Section 106 - "competent, and where appropriate, independent control functions" should oversee risk management and internal control frameworks


Internal Models

Section 116 - On Internal Models, the AMSB should understand;
  • extent of reliance on models for managing risk;
  • limitations of their structure and complexity;
  • Data used;
  • key underpinning assumptions
Section 140 - "PRA expects internal models to be appropriately prudent"

Section 144 - firms may not choose the lowest capital requirement to determine whether or not to model internally


Regulatory Capital

Section 135 - for capital adequacy, firms "...should not rely on regulatory minima", and also "...should not rely on aggressive interpretations of actuarial or accounting standards"


Proportionality

Sections 212-215 - touches on treatment of "low impact" firms - is this effectively where aggressive approaches to proportionality interpretation should be expected (combined control functions, limited documentation, passive acceptance of Standard Formula etc)?

p43 - table covering the allocation of supervisory staff - 10 staff to 1 firm for the 25 largest insurers, versus approaching 10 firms to 1 supervisor at the small end.

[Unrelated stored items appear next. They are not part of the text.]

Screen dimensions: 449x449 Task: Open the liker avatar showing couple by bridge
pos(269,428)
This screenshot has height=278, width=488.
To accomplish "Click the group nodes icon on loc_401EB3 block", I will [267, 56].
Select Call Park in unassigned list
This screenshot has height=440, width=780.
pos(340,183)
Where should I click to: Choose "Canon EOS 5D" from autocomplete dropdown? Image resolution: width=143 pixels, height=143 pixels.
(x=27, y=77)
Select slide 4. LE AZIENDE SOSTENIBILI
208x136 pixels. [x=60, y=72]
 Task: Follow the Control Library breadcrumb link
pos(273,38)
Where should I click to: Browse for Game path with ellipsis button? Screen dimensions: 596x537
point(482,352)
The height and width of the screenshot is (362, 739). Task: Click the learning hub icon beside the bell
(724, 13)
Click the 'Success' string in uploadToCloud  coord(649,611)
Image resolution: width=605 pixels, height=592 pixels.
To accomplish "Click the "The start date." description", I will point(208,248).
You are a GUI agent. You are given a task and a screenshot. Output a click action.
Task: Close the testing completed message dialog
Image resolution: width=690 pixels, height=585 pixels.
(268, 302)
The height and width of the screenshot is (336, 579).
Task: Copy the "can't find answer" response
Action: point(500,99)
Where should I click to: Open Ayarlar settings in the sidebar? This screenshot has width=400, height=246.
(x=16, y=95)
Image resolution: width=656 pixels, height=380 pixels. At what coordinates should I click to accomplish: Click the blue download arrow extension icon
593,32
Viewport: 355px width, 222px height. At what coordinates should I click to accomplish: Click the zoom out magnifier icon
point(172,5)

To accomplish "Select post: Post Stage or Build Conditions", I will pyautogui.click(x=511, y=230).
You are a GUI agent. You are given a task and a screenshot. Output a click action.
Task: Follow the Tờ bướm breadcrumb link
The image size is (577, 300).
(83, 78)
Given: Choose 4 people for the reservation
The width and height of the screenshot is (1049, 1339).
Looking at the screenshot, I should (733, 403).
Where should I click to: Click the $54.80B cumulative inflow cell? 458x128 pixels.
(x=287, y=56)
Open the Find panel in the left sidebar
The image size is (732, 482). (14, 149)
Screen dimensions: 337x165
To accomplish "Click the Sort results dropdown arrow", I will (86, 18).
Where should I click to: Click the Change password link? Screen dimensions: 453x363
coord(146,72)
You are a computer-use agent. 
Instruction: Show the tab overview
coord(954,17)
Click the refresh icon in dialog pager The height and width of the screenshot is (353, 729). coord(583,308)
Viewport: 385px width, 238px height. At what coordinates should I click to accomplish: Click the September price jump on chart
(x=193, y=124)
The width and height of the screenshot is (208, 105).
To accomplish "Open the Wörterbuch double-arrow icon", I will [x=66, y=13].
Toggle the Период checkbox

Solvency II-specific references
  • In the PRA's view "[Solvency II technical detail should] leave scope for supervisors of individual insurers to make informed judgements around risks posed"
  • Confirms that elements of the Directive such as Prudent Person Principle, ORSA, Control Function requirements and Pillar 1 are all aligned with the new Threshold Conditions
  • Model approval will be dependent on "adequate" risk identification, measurement, management, monitoring and reporting throughout the modelling process
  • Will impose capital add-ons when necessary "to ensure insurers meet the required standards"

Wednesday, 14 March 2012

Bank of England and Solvency II - Tucker's Luck

Joining in with the rather boorish cacophony of UK-sponsored protectionist racket on Solvency II, one of the Bank of England's big hitters put his two-penneth worth in this week in a speech to the ABI.

Whilst his observations on the general train of thought being that insurers are not a threat to financial stability and that AIG was a "complete aberration" certainly ring true with the Geneva Association/IAIS lobbying line on SIFIs, and that all and sundry are "dismayed" with the costs to-date, I was a little less enamoured with his problems with "microregulators 'approving' specific models".

If his issue is one of staffing it at the FSA, and the likelihood of those best placed to assess being priced out of the market, fair enough, but the issue of "regulators drowning in data" could be quite easily solved by not asking for so much in the Self-Assessment Templates!